Excerpts from Noah Misch's message of sáb jul 16 13:11:49 -0400 2011:
> In any event, I have attached a patch that fixes the problems I have described
> here. To ignore autovacuum, it only recognizes a wait when one of the
> backends under test holds a conflicting lock. (It occurs to me that perhaps
> we should expose a pg_lock_conflicts(lockmode_held text, lockmode_req text)
> function to simplify this query -- this is a fairly common monitoring need.)
Applied it. I agree that having such an utility function is worthwhile,
particularly if we're working on making pg_locks more usable as a whole.

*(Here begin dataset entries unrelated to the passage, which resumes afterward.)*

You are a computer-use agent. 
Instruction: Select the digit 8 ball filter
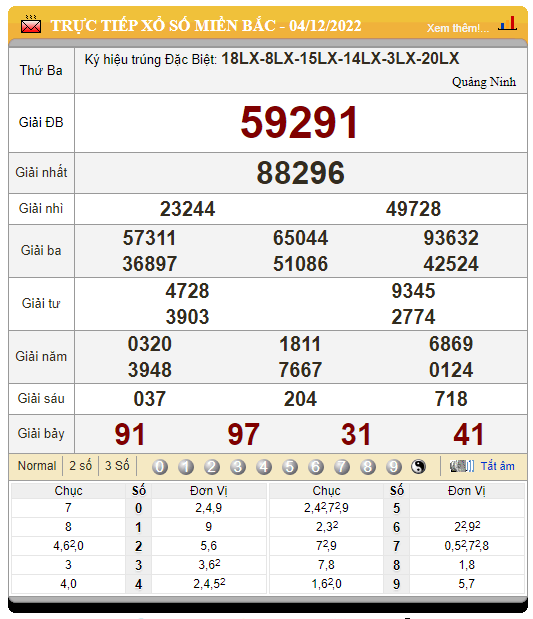(x=368, y=467)
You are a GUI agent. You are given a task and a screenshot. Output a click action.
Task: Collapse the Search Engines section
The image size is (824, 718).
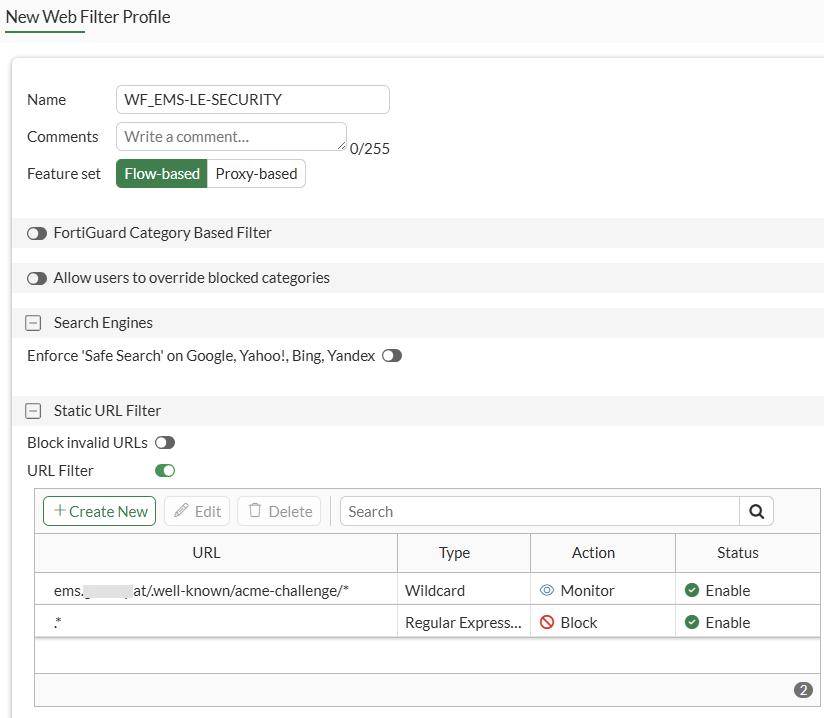(33, 323)
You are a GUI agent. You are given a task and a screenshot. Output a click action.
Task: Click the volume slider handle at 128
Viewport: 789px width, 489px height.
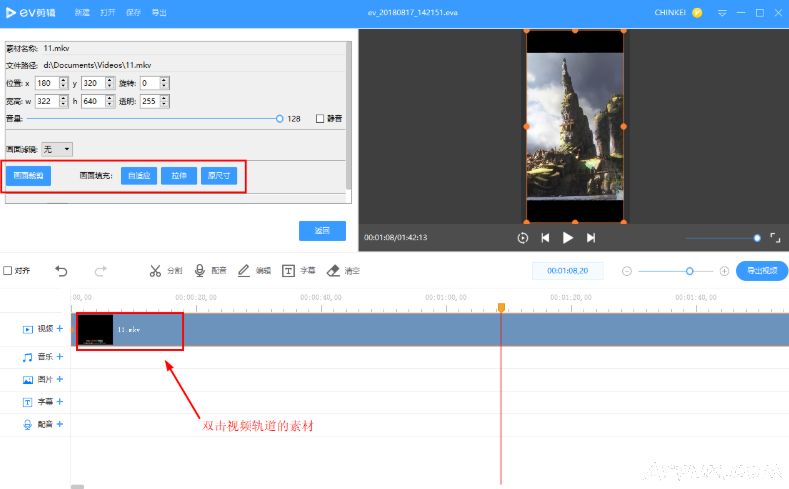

(I wasn't able to reproduce Rémi's hangups here, so I wasn't able to
reproduce the other bits either.)
> With that change in place, my setup survived through about fifty suite runs at
> a time. The streak would end when session 2 would unexpectedly detect a
> deadlock that session 1 should have detected. The session 1 deadlock_timeout
> I chose, 20ms, is too aggressive. When session 2 is to issue the command that
> completes the deadlock, it must do so before session 1 runs the deadlock
> detector. Since we burn 10ms just noticing that the previous statement has
> blocked, that left only 10ms to issue the next statement. This patch bumps
> the figure from 20s to 100ms; hopefully that will be enough for even a
> decently-loaded virtual host.
Committed this too.
> With this patch in its final form, I have completed 180+ suite runs without a
> failure. In the absence of better theories on the cause for the buildfarm
> failures, we should give the buildfarm a whirl with this patch.
Great. If there is some other failure mechanism, we'll find out ...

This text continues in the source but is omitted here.